Fig. 7: TgAMPKγ depletion affects the phosphorylation of multiple proteins in Toxoplasma.

Alteration of the phosphorylation of selected sugar catabolism proteins (a) and biomass synthesis proteins (b) at indicated positions after TgAMPKγ degradation, as determined by phosphoproteomics on needle released AMPKγ-mAID parasites pretreated with or without IAA for 48 h. Extracted parasite proteins from n = 3 sets of independent samples (each set contained one sample for IAA treated parasites and one for nontreated parasites) were trypsin digested and labeled with six plex tandem mass tags (TMT).

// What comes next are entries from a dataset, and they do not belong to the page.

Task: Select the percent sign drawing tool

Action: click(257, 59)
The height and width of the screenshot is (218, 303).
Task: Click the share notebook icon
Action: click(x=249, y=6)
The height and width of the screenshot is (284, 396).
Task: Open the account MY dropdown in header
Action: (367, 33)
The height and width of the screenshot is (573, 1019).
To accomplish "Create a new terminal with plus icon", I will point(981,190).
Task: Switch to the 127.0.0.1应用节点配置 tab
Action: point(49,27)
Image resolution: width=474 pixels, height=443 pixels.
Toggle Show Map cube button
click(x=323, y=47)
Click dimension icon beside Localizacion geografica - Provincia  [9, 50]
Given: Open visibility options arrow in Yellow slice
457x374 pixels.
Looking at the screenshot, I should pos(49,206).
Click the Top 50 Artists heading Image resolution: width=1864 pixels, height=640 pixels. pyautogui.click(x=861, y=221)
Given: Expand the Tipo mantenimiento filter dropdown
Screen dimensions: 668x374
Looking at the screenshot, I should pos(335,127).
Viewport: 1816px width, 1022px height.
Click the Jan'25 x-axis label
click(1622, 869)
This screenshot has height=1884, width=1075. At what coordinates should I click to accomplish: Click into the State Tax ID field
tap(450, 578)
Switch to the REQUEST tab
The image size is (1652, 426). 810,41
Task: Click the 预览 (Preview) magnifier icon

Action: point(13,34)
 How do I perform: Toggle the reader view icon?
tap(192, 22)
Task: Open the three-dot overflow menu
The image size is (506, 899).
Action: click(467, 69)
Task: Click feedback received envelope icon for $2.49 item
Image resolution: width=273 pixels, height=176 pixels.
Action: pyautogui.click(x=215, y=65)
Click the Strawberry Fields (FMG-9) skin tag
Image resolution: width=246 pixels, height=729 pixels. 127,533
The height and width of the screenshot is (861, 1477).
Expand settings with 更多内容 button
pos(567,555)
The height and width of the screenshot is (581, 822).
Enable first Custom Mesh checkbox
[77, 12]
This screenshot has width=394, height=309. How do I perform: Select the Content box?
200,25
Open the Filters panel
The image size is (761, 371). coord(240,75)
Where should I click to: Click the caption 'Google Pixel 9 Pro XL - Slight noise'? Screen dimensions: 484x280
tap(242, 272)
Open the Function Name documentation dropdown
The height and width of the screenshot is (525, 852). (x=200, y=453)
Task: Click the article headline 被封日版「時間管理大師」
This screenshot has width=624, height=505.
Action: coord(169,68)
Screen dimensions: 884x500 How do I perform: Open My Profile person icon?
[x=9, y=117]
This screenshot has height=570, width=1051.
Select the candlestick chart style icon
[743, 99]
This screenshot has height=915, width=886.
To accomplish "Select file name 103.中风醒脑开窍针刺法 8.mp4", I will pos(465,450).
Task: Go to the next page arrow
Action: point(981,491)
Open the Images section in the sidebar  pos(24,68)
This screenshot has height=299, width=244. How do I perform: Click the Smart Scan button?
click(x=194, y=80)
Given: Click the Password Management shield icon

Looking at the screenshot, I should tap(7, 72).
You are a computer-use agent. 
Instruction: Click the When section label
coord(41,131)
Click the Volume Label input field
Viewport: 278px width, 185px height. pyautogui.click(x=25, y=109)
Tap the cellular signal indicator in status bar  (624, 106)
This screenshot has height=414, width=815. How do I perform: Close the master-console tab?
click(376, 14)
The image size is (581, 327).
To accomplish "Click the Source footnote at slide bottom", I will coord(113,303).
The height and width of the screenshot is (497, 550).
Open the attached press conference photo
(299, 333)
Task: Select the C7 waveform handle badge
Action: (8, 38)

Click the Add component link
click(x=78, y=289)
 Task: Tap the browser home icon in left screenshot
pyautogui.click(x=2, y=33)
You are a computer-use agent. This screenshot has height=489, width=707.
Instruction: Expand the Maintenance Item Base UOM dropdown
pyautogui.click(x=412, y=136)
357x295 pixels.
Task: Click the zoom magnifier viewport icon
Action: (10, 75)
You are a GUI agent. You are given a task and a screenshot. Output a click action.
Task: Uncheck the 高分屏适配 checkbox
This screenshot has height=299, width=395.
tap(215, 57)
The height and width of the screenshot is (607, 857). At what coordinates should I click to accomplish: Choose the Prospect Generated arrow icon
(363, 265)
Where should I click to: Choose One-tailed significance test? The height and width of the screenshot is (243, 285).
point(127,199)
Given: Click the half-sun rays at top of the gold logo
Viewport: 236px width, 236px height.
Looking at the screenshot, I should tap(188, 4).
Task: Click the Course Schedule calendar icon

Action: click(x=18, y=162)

Then, phospho-peptides were enriched by TiO₂ and IMAC, and quantified by LC-MS/MS. The abundance change (expressed as log₂ fold change) and the corresponding p-value (determined by Empirical Bayes two-tailed tests in the limma package) (expressed as -Lg p-value) of each phospho-peptide after TgAMPKγ depletion (+IAA/-IAA) were plotted. Each condition was tested n = 3 times independently. GT1 glucose transporter 1, ACS Acetyl-coenzyme A synthetase, ALD fructose-1,6-bisphosphate aldolase, PYK1 pyruvate kinase 1, PDK pyruvate dehydrogenase kinase, 6PGD 6-phosphogluconate dehydrogenase, eIF eukaryotic initiation factor, CEPT choline/ethanolamine phosphotransferase, FAAL Fatty acyl-AMP ligase.